### TASK INPUTS
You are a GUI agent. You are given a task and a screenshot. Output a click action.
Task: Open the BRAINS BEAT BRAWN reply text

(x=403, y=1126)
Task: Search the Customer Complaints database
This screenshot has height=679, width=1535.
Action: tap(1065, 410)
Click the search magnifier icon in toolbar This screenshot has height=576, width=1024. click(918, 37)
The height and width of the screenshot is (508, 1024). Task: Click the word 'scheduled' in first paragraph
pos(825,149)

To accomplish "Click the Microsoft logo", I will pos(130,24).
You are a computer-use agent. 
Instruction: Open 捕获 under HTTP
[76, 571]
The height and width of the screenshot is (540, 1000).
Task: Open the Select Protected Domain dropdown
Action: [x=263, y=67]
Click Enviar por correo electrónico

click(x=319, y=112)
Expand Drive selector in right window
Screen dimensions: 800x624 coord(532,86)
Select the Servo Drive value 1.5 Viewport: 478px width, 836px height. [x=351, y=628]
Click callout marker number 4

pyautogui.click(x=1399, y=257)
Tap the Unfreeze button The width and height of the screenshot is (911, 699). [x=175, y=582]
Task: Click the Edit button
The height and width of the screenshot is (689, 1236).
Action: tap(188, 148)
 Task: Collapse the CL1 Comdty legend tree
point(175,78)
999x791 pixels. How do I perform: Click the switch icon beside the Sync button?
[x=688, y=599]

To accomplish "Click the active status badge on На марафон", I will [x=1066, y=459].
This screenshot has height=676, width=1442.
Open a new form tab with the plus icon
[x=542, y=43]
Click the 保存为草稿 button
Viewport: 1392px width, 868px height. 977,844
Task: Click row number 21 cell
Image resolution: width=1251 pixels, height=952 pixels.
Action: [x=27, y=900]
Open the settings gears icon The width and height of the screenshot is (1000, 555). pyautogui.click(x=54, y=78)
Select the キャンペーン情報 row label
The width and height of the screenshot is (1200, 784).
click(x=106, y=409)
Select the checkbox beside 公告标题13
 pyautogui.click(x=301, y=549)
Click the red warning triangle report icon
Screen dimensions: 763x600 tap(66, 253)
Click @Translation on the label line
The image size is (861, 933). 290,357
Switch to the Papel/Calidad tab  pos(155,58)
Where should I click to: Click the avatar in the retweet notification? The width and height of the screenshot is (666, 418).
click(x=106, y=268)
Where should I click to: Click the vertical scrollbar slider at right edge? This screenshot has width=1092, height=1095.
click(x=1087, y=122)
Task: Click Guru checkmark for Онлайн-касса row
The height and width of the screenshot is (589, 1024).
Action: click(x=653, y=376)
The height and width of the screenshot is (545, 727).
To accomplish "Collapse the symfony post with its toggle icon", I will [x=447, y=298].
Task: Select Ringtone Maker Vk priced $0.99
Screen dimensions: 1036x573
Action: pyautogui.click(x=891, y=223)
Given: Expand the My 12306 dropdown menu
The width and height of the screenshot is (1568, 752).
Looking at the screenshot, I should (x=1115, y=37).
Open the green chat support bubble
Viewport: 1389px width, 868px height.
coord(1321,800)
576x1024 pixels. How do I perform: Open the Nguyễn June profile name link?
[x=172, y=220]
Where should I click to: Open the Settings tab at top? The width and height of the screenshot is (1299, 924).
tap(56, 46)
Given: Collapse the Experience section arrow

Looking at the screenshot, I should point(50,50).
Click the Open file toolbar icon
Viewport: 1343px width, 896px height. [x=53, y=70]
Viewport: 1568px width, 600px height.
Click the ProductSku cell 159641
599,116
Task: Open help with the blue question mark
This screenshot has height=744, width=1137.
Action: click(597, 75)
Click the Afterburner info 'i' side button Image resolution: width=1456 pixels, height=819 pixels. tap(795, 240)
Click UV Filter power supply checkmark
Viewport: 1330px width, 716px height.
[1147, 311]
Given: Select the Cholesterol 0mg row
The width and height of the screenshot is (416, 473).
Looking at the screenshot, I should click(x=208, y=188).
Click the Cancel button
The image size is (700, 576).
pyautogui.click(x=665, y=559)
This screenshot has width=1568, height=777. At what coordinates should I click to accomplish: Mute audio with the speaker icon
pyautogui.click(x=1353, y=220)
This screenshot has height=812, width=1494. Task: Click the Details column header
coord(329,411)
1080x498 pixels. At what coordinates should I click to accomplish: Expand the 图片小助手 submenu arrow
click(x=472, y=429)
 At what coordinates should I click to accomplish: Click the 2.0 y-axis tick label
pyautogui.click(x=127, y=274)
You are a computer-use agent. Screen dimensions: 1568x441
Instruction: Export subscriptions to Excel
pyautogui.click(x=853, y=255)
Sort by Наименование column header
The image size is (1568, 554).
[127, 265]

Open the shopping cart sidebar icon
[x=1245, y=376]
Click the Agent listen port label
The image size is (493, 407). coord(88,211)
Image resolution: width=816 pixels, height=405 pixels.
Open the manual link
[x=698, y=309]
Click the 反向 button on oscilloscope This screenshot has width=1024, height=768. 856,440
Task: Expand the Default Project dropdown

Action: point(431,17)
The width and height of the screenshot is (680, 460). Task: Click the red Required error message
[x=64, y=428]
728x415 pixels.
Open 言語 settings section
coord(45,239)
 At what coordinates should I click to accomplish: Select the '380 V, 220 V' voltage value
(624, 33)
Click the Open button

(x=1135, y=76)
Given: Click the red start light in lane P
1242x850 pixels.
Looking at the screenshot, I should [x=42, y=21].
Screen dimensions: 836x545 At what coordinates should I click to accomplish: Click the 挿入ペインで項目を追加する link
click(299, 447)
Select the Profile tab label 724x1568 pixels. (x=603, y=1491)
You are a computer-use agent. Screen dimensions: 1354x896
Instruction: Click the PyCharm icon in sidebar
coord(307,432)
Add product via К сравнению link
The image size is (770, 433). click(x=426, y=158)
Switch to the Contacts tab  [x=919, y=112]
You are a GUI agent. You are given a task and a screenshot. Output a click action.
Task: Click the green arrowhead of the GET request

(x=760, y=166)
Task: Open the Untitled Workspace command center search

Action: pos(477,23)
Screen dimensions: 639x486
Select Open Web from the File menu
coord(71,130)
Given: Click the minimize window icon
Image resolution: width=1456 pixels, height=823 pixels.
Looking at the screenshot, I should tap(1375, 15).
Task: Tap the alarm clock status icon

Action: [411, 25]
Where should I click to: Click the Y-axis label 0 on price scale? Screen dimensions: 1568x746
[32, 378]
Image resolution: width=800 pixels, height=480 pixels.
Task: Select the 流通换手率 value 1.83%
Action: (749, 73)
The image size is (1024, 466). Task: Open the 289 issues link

### DESCRIPTION OF THE TASK
Locate every line in the data above that contains the word "value" and copy each of those lines.

### SOLUTION BELOW
Select the Servo Drive value 1.5 Viewport: 478px width, 836px height. [x=351, y=628]
 At what coordinates should I click to accomplish: Select the '380 V, 220 V' voltage value
Task: Select the 流通换手率 value 1.83%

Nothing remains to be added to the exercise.